▶ _Provided passage_:
But we doubt the fact, that special pleading is not as well understood, as in former times. On the contrary, we incline to believe, that by eminent lawyers its principles are now more fully comprehended, and more philosophically examined, than in any preceding period. The age of scholastic quibbling and petty subtilty has passed away, and the quaint trifling, which disfigured and disgraced the science, is no longer in fashion. Special pleading is now applied to its original and proper purpose, the attainment of substantial justice, and the introduction of certainty of remedy. The good sense and sound logic of modern times has substituted, for the artificial pedantry and narrow maxims of the dark ages of the law, rules, which commend themselves to all men, by their intrinsic propriety and excellence for deciding contested rights. The best ancient treatise on the subject is Mr. Euer's Doctrina Placitandi, a book, which Lord Chief Justice Willes pronounced, in his time, to contain more law and learning than any other book he knew (2 Wils. R. 88.); yet what is this, when compared with the finished elementary and practical treatises of Mr. Lawes or Mr. Chitty? It were, indeed, desirable, that modern pleaders should endeavour to imitate, more generally, the pointed brevity and precision of Rastall's Entries, and waste fewer words in their drafts of declarations, which,

"Like a wounded snake, drag their slow length along."

It might not be useless for them to consider, that the great aim ought to be, not how much, but how little, may be inserted with professional safety. Here, at least, the study of the ancients would amply repay all their toil, and subserve, essentially, the public interests. There is certainly some danger, that the current of public opinion, aided by legislative enactments, and not a little accelerated by a distaste for the prolixity of modern pleading, may bring the science itself into disrepute and neglect. If such an event should happen, it will be matter of most serious regret. We hope, that the few observations, which we have hazarded, may attract the attention of the rising generation, and call forth abler pens in the vindication and support of its principles and practice.

There are some other topics, upon which it was our intention to trouble our professional readers with a few observations, in proof of the opinion, that the law, as a science, never was so well understood, nor so well taught, as at the present period, and yet that a profound and comprehensive knowledge of it never was of more difficult attainment. We may, however, safely pass from general reasoning, and appeal to facts within the reach of every professional gentleman. In our own country the advancement of the knowledge of the science has been truly wonderful. The bar and the benches of almost every state in the Union have, within the last twenty years, very strikingly improved. There are lawyers and judges amongst us, who would sustain the weight and dignity of Westminster Hall. And some of our reports exhibit arguments and opinions, which, for propriety, and force, and logic, and acuteness, and erudition, have not been excelled in the proudest days of the law. This rapid improvement has, without doubt, been greatly aided by the invigorating influence of the modern treatises in almost every branch of law; but it has also owed much to the increased diligence, which a lofty ambition of excellence has stimulated among the master spirits of the profession.

▶ _Stated exercise 1_:
In the passage on special pleading, for which qualities does the text say some American reports hold arguments and opinions that have not been excelled in the proudest days of the law? List them all.
▶ _Stated exercise 2_:
According to the passage on special pleading, which book did Lord Chief Justice Willes say contained more law and learning than any other book he knew?

▶ _Data provided_:
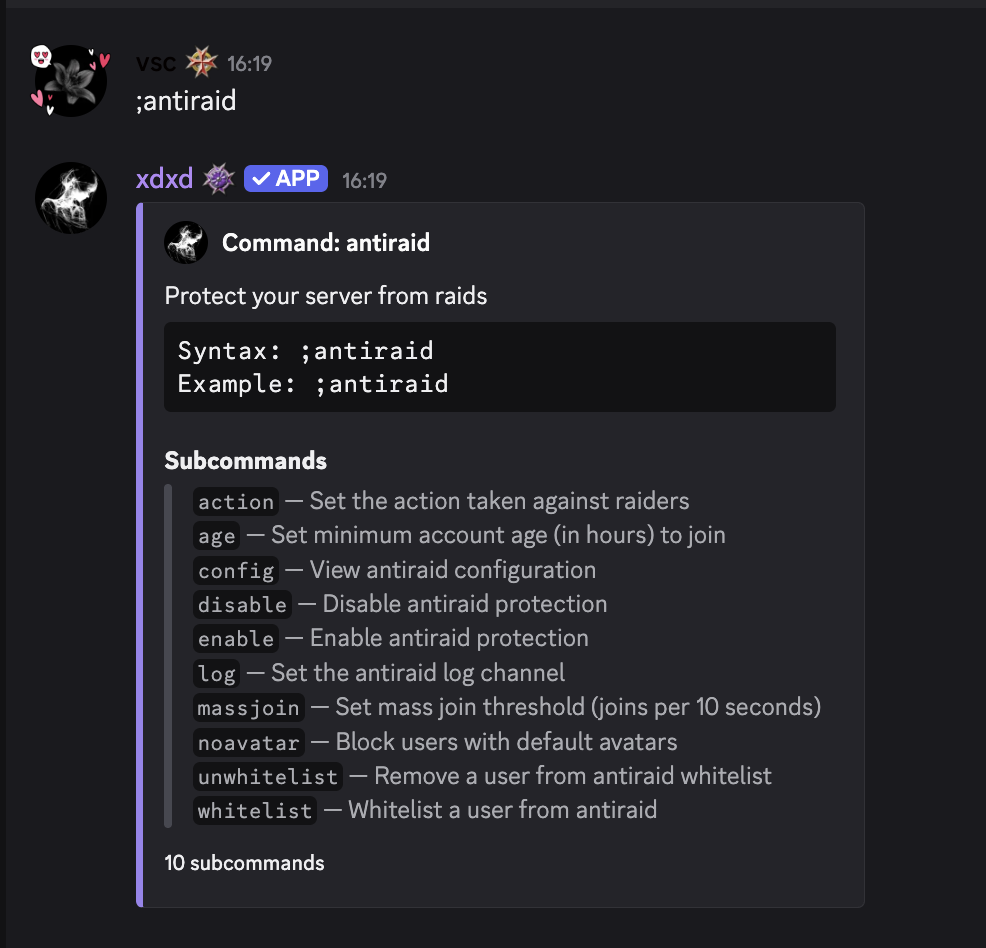Click the ;antiraid message text
The height and width of the screenshot is (948, 986).
[186, 101]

▶ _Result 1_:
Propriety, force, logic, acuteness, and erudition.

▶ _Result 2_:
Mr. Euer's Doctrina Placitandi.